> Task description:
Restate the records below word for word.

> Records for this exercise:

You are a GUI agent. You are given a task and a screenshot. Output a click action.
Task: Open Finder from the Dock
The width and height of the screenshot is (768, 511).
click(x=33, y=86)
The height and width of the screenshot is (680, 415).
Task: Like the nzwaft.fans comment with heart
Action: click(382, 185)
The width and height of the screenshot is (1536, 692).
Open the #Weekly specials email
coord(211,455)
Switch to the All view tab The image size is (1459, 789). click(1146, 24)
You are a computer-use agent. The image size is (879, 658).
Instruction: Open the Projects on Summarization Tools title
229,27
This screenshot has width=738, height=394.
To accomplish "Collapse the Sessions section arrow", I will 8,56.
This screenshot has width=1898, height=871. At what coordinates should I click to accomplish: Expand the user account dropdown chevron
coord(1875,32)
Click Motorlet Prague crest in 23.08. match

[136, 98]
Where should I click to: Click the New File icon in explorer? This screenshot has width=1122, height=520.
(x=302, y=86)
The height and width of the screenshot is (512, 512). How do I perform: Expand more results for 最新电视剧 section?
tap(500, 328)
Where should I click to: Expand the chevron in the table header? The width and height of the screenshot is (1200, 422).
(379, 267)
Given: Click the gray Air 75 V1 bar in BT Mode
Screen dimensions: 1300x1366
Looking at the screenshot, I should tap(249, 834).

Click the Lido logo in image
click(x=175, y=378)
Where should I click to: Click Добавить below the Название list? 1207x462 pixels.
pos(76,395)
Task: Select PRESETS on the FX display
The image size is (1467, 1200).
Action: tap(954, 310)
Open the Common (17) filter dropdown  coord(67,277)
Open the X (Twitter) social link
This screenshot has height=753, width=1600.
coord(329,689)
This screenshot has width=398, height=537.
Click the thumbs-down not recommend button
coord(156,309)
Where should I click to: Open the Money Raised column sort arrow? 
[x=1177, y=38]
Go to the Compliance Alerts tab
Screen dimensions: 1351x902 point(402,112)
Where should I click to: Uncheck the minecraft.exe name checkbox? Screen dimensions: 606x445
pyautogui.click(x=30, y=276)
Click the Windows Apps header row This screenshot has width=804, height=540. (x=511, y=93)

> Written solution:
You are a GUI agent. You are given a task and a screenshot. Output a click action.
Task: Open Finder from the Dock
The width and height of the screenshot is (768, 511).
click(x=33, y=86)
The height and width of the screenshot is (680, 415).
Task: Like the nzwaft.fans comment with heart
Action: click(382, 185)
The width and height of the screenshot is (1536, 692).
Open the #Weekly specials email
coord(211,455)
Switch to the All view tab The image size is (1459, 789). click(1146, 24)
You are a computer-use agent. The image size is (879, 658).
Instruction: Open the Projects on Summarization Tools title
229,27
This screenshot has width=738, height=394.
To accomplish "Collapse the Sessions section arrow", I will 8,56.
This screenshot has width=1898, height=871. At what coordinates should I click to accomplish: Expand the user account dropdown chevron
coord(1875,32)
Click Motorlet Prague crest in 23.08. match

[136, 98]
Where should I click to: Click the New File icon in explorer? This screenshot has width=1122, height=520.
(x=302, y=86)
The height and width of the screenshot is (512, 512). How do I perform: Expand more results for 最新电视剧 section?
tap(500, 328)
Where should I click to: Expand the chevron in the table header? The width and height of the screenshot is (1200, 422).
(379, 267)
Given: Click the gray Air 75 V1 bar in BT Mode
Screen dimensions: 1300x1366
Looking at the screenshot, I should tap(249, 834).

Click the Lido logo in image
click(x=175, y=378)
Where should I click to: Click Добавить below the Название list? 1207x462 pixels.
pos(76,395)
Task: Select PRESETS on the FX display
The image size is (1467, 1200).
Action: tap(954, 310)
Open the Common (17) filter dropdown  coord(67,277)
Open the X (Twitter) social link
This screenshot has height=753, width=1600.
coord(329,689)
This screenshot has width=398, height=537.
Click the thumbs-down not recommend button
coord(156,309)
Where should I click to: Open the Money Raised column sort arrow? 
[x=1177, y=38]
Go to the Compliance Alerts tab
Screen dimensions: 1351x902 point(402,112)
Where should I click to: Uncheck the minecraft.exe name checkbox? Screen dimensions: 606x445
pyautogui.click(x=30, y=276)
Click the Windows Apps header row This screenshot has width=804, height=540. (x=511, y=93)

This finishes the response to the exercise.